Are we not musically on par with these institutions? Those who are involved in classical music in any serious way know that there has been a great push in recent years to generate new audiences, bring in younger fans, make the concert-going experience more accessible to the next generation and to those who may have never been to such concerts. All the major arts organizations are bending over backwards to create not only performance programming that will appeal, but to make the whole experience easier to understand (supertitles), more youthful, modern and fresh, even to the dismay of the eye-rolling old-guard. And this is done not only for the hope of ticket sales each current season, but there is a realization that the “graying of audiences” means that if artistic leadership, development professionals, and the artists themselves don’t do something that works, our art forms, at least as we have them now, will not be viable to continue as a business.

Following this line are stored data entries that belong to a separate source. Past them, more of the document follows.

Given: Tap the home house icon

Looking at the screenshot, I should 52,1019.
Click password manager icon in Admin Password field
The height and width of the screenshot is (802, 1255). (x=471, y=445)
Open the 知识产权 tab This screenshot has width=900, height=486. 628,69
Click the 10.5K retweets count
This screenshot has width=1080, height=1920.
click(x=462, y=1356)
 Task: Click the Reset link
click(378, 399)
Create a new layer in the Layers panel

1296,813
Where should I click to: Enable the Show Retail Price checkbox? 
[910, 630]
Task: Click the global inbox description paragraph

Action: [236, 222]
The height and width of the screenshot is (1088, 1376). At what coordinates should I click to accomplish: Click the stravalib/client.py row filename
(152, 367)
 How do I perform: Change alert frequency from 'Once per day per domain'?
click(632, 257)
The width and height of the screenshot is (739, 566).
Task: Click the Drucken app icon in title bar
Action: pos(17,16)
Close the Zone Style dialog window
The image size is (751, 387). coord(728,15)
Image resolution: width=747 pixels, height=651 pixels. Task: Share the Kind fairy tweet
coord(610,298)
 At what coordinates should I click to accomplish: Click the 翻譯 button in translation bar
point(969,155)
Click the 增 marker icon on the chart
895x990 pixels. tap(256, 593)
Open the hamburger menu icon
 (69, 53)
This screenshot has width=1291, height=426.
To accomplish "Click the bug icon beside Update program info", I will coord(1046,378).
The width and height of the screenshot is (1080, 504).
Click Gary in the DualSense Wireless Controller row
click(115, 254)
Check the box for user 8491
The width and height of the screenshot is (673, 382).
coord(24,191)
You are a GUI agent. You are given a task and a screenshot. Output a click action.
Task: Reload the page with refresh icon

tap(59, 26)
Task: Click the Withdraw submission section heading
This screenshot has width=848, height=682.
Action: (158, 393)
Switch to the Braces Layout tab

All this is to say that, the Carmel Bach Festival is ripe to embrace web-streaming, sound and video archives, and live-concert albums. It will only happen when reaching a global audience, and creating a new income stream, are made a priority — and funding is then developed to make it happen. Artists and producers have been negotiating contracts for a long time, and surely at least one small grouping of musicians should be able to reach consensus on the terms and pave the way to move forward? It is time to follow the model of our allied festivals and offer some of our music for free, partly in the spirit of good-will towards our paying audiences, and partly in the spirit of good-will towards those who were not able to attend a particular concert, or could not afford to go. And, of course, for the financial watchdogs, recordings for profit are always a gamble, although there is a chance to add a perpetual new income stream from album and song sales from specially-selected recording projects. Who of the readership here would not relish the ease of simply buying some of our own Festival’s hard-won digital albums on the usual sites, or even having a selection of our recordings made available on streaming services? Our own Pandora channel? It is probably too, too much to ask to be able to pick up one of our favourite concerts on vinyl (it’s coming back, you know) at the Bach Festival Boutique in the lobby… that would be my preference.